We here in Atlanta wonder how the Hawks can possibly guard Dwight Howard and his surrounding shooters, but it cuts both ways. No opponent relishes the thought of facing a team this gifted in a best-of-seven. (Ask Boston.)
Asked what he thought the Magic sees in the Hawks, Jamal Crawford said Monday: “I think they’d see a talented team, very athletic, that could pose problems.”
At peak capacity, the Hawks are good enough to fell a team as sound as Orlando, and Orlando stands as 1B to Cleveland’s 1A not just in the East but in the whole wide NBA. The Magic is favored in this series, but the favorite doesn’t always win. The Hawks were a bigger favorite in Round 1 and were 24 minutes from elimination.
“That can be fun,” Crawford said, speaking of being the underdog. “The pressure’s on them.”
The local consensus has long been that Orlando is the one team the Hawks cannot handle, and on the record that has been true. The Magic won six consecutive meetings over the past two seasons; indeed, the Hawks went more than a calendar year — from Oct. 28, 2008 to March 24, 2010 — without beating their Southeast Division cousin. But Orlando is tough on everybody (Cleveland most notably), and if you look hard you’ll see the Hawks have a puncher’s chance.
This is one of the rare teams that has the option of attempting to guard Howard straight up. Mike Woodson said Monday he hadn’t decided if the Hawks would enter Tuesday’s Game 1 allowing Al Horford, who was the MVP of great escape against Milwaukee, to tug on Superman’s cape by his lonesome. “I have to sleep on it,” the coach said.
But is such a strategy feasible? Woodson: “Without a doubt it is. But we doubled [Howard] in the game we won [in March], and we doubled him in the [Thanksgiving night] game where we had the lead.”
Not many Magic opponents have such a choice. Lacking even a semblance of a center, they have to surround Howard and leave themselves open to the Magic shooters, and that can be worse. Yes, Howard led the NBA in field-goal shooting, but Orlando was also fourth-best in 3-point shooting. “Pick your poison,” Woodson said.
Play Howard one-on-one and he might score two points. (Or, if you foul him, only one. He’s a terrible free-throw shooter, as we know.) Double him and his team might get three. The guess is that the Hawks will try it both ways, shotgunning their fouls with Horford and Zaza Pachulia and the seldom-seen Jason Collins, but the series figures to turn on how long Horford can stay on the floor and how much he can make Howard work at the other end.
Howard averaged only 26.5 minutes in Round 1 against Charlotte because he was called for 22 fouls. (Magic teammates dubbed him, “Foul On You.”) And that was against the tag team of Theo Ratliff, Tyson Chandler and Nazr Mohammed. Horford is better than all three of those put together.

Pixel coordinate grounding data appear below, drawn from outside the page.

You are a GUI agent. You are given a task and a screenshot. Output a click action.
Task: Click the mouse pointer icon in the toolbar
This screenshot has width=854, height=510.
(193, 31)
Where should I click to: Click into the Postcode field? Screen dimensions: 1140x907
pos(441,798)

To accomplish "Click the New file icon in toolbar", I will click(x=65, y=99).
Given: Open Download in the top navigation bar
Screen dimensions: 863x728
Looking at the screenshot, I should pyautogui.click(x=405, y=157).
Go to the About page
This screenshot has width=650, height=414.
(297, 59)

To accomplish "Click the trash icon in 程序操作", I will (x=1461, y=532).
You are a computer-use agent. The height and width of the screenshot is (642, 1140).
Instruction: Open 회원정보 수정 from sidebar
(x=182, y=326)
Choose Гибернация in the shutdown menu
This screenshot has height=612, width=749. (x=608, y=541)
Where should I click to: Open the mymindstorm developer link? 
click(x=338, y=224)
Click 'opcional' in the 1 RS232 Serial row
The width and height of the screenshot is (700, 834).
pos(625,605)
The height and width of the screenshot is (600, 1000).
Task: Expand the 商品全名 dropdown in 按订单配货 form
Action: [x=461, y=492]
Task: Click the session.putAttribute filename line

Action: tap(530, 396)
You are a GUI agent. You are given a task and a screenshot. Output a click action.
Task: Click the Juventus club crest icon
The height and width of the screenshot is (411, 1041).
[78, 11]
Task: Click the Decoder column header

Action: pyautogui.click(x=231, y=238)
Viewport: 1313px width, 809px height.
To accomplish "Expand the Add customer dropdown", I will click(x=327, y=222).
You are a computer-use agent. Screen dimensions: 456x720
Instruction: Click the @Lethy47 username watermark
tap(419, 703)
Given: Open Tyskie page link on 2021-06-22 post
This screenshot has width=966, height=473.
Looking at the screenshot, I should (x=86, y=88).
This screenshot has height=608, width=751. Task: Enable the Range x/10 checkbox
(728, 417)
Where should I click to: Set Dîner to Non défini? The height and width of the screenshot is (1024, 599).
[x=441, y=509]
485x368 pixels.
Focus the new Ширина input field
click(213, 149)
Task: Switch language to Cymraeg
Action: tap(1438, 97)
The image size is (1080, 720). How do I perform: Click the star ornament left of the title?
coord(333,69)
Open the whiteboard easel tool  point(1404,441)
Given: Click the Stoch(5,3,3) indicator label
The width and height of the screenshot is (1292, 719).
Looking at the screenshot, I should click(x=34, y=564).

Everybody who does one of those matchup boxes will give the edge at center to the Magic, but it’s not as big an edge as you’d think. If Horford can, on a nightly basis, hold Howard to 20 points and 15 rebounds while getting 12 and 10 himself, the Hawks could steal this thing.
“If we can get Al through the first half,” Woodson said, meaning keep him out of early foul trouble, “I think we can play.”
My first inclination was to take Magic in six, but something about this matchup leads me to think it’ll go the distance. And where would the weight of expectation in such a Game 7 fall? Not on the Hawks.
The Milwaukee series was strange: The Hawks went from too loose to too tight to almost gone. But they made it through, and they see real opportunity in Round 2. So do I. Hawks in seven.